Fashion | 08.09.2018
Elmsfeuer
Niederösterreicherin: Sophie, du hast deinem 2013 gegründeten Taschenlabel den Namen „Elmsfeuer“ gegeben. Was bedeutet das?
Sophie Annerl: Ein Elmsfeuer ist eine Lichterscheinung: blaue Blitze, welche zum Beispiel durch elektrische Ladungen bei einem Unwetter an den Mastspitzen eines Segelschiffes entstehen. Benannt ist es nach einem Bischof, den Seeleute früher bei Sturm in Not anriefen. Da ich einen ausgesprochenen Hang zum Meer und zur Seefahrt hege, war es mir wichtig, mit dem Labelnamen „Elmsfeuer“ eine Verbindung dazu zu schaffen. Wären meine Talente anders gelagert, wäre ich vielleicht Kapitän oder Pirat geworden (lacht).

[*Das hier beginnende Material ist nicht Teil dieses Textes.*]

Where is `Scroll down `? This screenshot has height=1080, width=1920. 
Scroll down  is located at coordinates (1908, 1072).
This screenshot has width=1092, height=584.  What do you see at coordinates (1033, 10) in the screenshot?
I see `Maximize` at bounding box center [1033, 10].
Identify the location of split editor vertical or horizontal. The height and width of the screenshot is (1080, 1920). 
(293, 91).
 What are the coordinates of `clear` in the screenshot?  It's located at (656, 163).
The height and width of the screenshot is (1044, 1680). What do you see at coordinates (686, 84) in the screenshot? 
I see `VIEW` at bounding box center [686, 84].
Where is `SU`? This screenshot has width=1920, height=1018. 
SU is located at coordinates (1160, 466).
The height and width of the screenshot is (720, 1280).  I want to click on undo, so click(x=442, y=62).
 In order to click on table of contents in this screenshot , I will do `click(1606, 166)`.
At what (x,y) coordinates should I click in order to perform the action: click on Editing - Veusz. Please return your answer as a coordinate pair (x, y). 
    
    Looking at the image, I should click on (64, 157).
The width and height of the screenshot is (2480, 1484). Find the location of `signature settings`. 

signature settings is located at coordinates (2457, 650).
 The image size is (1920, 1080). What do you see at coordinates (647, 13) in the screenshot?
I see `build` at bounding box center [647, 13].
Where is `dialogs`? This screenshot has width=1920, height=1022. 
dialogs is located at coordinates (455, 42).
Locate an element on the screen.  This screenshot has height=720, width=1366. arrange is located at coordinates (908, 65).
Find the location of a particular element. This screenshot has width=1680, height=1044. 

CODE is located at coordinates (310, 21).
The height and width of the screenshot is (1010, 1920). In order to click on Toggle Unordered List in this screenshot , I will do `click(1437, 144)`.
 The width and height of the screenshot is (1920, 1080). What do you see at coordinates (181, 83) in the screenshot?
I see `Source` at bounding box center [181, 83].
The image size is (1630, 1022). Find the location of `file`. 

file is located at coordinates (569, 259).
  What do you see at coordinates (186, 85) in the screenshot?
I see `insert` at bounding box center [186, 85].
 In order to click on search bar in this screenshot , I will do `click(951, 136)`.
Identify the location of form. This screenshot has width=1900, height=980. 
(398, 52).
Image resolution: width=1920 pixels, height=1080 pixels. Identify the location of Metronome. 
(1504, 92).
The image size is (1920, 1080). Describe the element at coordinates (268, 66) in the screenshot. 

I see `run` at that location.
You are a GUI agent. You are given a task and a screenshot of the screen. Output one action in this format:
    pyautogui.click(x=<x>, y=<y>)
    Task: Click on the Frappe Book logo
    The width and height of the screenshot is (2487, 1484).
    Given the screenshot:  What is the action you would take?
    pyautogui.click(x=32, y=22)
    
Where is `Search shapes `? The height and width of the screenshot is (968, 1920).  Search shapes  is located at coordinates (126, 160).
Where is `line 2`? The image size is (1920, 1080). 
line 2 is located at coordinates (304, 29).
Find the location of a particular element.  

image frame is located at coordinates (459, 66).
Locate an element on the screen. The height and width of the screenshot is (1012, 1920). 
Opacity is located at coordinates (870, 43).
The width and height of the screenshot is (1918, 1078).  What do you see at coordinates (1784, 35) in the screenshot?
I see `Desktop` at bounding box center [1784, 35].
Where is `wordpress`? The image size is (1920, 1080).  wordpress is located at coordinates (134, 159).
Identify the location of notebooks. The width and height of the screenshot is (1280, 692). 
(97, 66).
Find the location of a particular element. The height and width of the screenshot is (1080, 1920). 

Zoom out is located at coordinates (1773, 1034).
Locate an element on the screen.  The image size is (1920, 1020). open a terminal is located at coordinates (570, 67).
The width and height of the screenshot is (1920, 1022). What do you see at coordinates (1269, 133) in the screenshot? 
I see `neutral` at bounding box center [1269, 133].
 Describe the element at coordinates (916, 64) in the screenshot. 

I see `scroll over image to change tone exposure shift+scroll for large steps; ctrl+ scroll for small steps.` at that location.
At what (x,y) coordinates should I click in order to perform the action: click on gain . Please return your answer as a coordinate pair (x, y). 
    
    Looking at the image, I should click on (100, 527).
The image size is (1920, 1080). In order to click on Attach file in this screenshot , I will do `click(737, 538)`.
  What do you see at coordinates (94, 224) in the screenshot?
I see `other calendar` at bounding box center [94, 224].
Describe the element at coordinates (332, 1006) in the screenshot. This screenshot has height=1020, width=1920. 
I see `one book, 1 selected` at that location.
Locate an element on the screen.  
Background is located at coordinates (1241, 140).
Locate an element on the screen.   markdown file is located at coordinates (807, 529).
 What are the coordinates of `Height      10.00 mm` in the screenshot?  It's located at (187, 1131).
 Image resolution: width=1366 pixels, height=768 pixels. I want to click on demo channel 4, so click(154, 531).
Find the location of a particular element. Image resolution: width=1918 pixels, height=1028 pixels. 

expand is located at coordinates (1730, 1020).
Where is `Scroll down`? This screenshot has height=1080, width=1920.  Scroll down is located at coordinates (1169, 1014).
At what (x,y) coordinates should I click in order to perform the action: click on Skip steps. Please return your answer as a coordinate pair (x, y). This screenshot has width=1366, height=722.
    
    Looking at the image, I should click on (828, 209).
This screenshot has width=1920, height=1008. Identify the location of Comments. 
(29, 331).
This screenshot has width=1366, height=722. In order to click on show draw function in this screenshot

Auf deiner Website zitierst du aus Giovanni Pico della Mirandolas „Oratio de hominis dignitate“, seine Rede über die Würde des Menschen. Inwieweit lässt sich hier der Bogen vom italienischen Philosophen der Renaissance zu deiner Handwerkskunst spannen?
Ich habe mir Mirandolas Worte sehr zu Herzen genommen, da wir unser eigener Schöpfer und Bildner sind. Dazu braucht es eine Freiheit, die man sich oft erst hart erarbeiten muss. Meine handwerkliche Tätigkeit hat mir geholfen, nicht nur diese Freiheit, sondern auch einen würdevollen Umgang mit mir selbst zu finden. Für mich war es eine grandiose Entdeckung, Fehler machen zu können und von keinem anderen Menschen, außer mir selbst, beurteilt zu werden. Zuvor war mir nicht klar, dass ein Fehler im Grunde nichts anderes ist, als die Möglichkeit einer Richtungsänderung. Erst durch meine Selbstständigkeit konnte ich mir einen Raum für diese Erfahrungen schaffen. Wenn ich nähe und eine Naht missglückt, ein neues Muster nichts wird oder ich ein schlechtes Material gewählt habe – so sind das optimale Gelegenheiten, nicht nur meine Handwerkskunst zu überprüfen, sondern auch mein Denken. Es bringt also nichts, mir deswegen an die Gurgel zu gehen! (lacht) Diese Naht ist also missglückt, dann mache ich sie anders. Basta. Ich fürchte, ich bin eine ausgesprochen philosophische Taschnerin. Aber bitte lass‘ dich nicht beirren, es geht noch immer um ganz normale, solide gefertigte Handtaschen.
Warum gerade Taschen?
Es hat mich immer schon zu einer handwerklichen Tätigkeit gezogen, nur wusste ich lange nicht, zu welcher. Erst mit 28 Jahren bin ich durch ein Versehen auf die Taschen gekommen. In meiner sehr kleinen Wohnung in Wien hatte ich damals meine Tasche – eine sehr teure, edle Lederhandtasche – auf den Herd abgestellt und dabei versehentlich mit dem Riemen die Platte aufgedreht. Ich habe mich wahnsinnig über die verschmorte Handtasche geärgert und überlegt, wie ich den Schaden gutmachen kann. Das war es dann. Ich wusste, Taschen sind es, die ich entwerfen und nähen möchte.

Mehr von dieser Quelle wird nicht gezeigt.